At Bethlem, there seems to have been an intense interest in Dadd on the part of at least a couple of the physicians, Alexander Morison and Charles Hood, who both acquired substantial collections of his work. Dadd was, however, persistently designated as “dangerous”, and no indication was given that the artist was likely to improve in his mental condition, which involved delusions centring on the unchanging truth of the myths and legends of the ancient world (he had seen the killing of his supposed father as a sacrifice to the Egyptian god Osiris).
At Broadmoor, Dadd’s management was more relaxed. In an institution where murderous attacks on the staff were an occupational hazard, he was perceived as relatively placid and trustworthy. He was commissioned to decorate the stage in the recreation hall, he painted images on objects around the asylum such as fire buckets, and he was even allowed knives with which to practise carpentry (it seems he carved some of his own picture frames). In the twentieth century Broadmoor replaced Bethlem (Bedlam) as the mythic focus for Britain’s dark fantasies of madness. But for Dadd, at least, it allowed the opportunity to spend the last two decades of his life in a comparatively peaceful state, reflecting at leisure upon his own past and the place of his own times in the larger, essentially unchanging, course of history.
When he was transferred to Broadmoor from Bethlem in 1864, Dadd had just finished what is now his most famous painting, The Fairy Feller’s Master-Stroke 1855–64. Among the first things he did at Broadmoor, perhaps to ensure continuity in his work, was to make a watercolour replica of the picture and to write out, in a sort of verse, an explanation (he called it an “Elimination”) of its complex subject matter. And then he more or less entirely left behind his earlier fairy iconography. Instead, his focus was typically on the landscapes he had travelled through in 1842–3, when he had accompanied a gentleman tourist on a fast-paced journey around Europe and the eastern Mediterranean.
━━━━━━━━━━━━━━━━
▸ Assignment 1
Reproduce everything in the passage on Dadd's years at Bethlem and Broadmoor from "At Bethlem, there" down to "Egyptian god Osiris).".
▸ Assignment 2
Carry on the passage on Dadd's years at Bethlem and Broadmoor from the point where it stops.

▸ Information provided
━━━━━━━━━━━━━━━━
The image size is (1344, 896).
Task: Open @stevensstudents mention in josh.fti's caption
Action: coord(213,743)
━━━━━━━━━━━━━━━━
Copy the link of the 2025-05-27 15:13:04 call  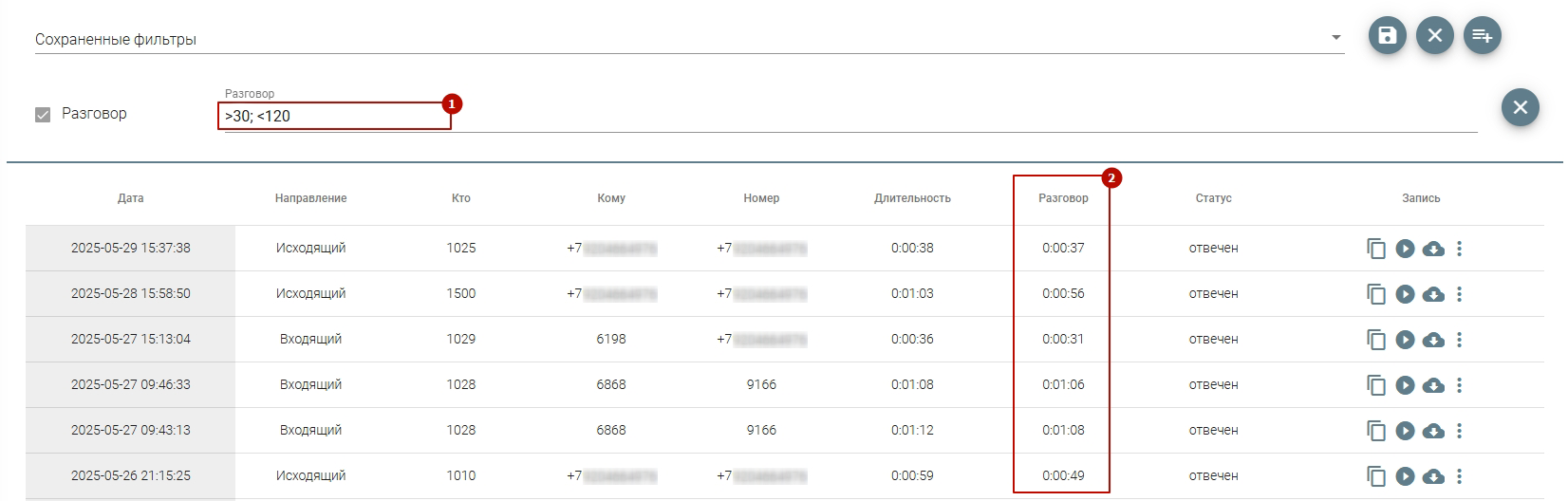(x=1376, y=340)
━━━━━━━━━━━━━━━━
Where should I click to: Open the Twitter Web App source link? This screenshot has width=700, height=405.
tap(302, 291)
━━━━━━━━━━━━━━━━
▸ Expected output 1
At Bethlem, there seems to have been an intense interest in Dadd on the part of at least a couple of the physicians, Alexander Morison and Charles Hood, who both acquired substantial collections of his work. Dadd was, however, persistently designated as “dangerous”, and no indication was given that the artist was likely to improve in his mental condition, which involved delusions centring on the unchanging truth of the myths and legends of the ancient world (he had seen the killing of his supposed father as a sacrifice to the Egyptian god Osiris).

▸ Expected output 2
He also looked back, it seems, to his boyhood, when as a pupil at grammar school in Rochester he would have been drilled in the classics. In the Broadmoor archive are the records of some of the purchases Dadd was able to make via the asylum staff. These included Greek, Latin and religious texts – he was perhaps the only Victorian painter who we can say for certain studied the Qur’an. Something of schoolboy memories is also suggested by his other major category of purchase: very large quantities of sweets. When we recall that among Dadd’s neighbours in his block was the etymologist William Minor, busy excavating obscure early usages of rare words to be transmitted to the editors of the first Oxford English Dictionary, his environment risks appearing to the imagination more like the swotty corner of a sixth-form common room than a secure hospital.
Dadd’s last surviving major painting, Wandering Musicians c.1878, shows a classical landscape in which a young family have paused, as if to have their picture taken, within the ruins of a temple. Into the stone blocks in the foreground are carved the names of four early Greek poets: Theocritus, Bion, Moschus and Tyrtaeus. The first three were bucolic poets of rustic myth. The presence of Tyrtaeus, composer of austere Spartan military verse, must be explained by Dadd having a copy of the 1853 book in which the work of all four poets was translated by James Banks, headmaster of Ludlow Grammar School.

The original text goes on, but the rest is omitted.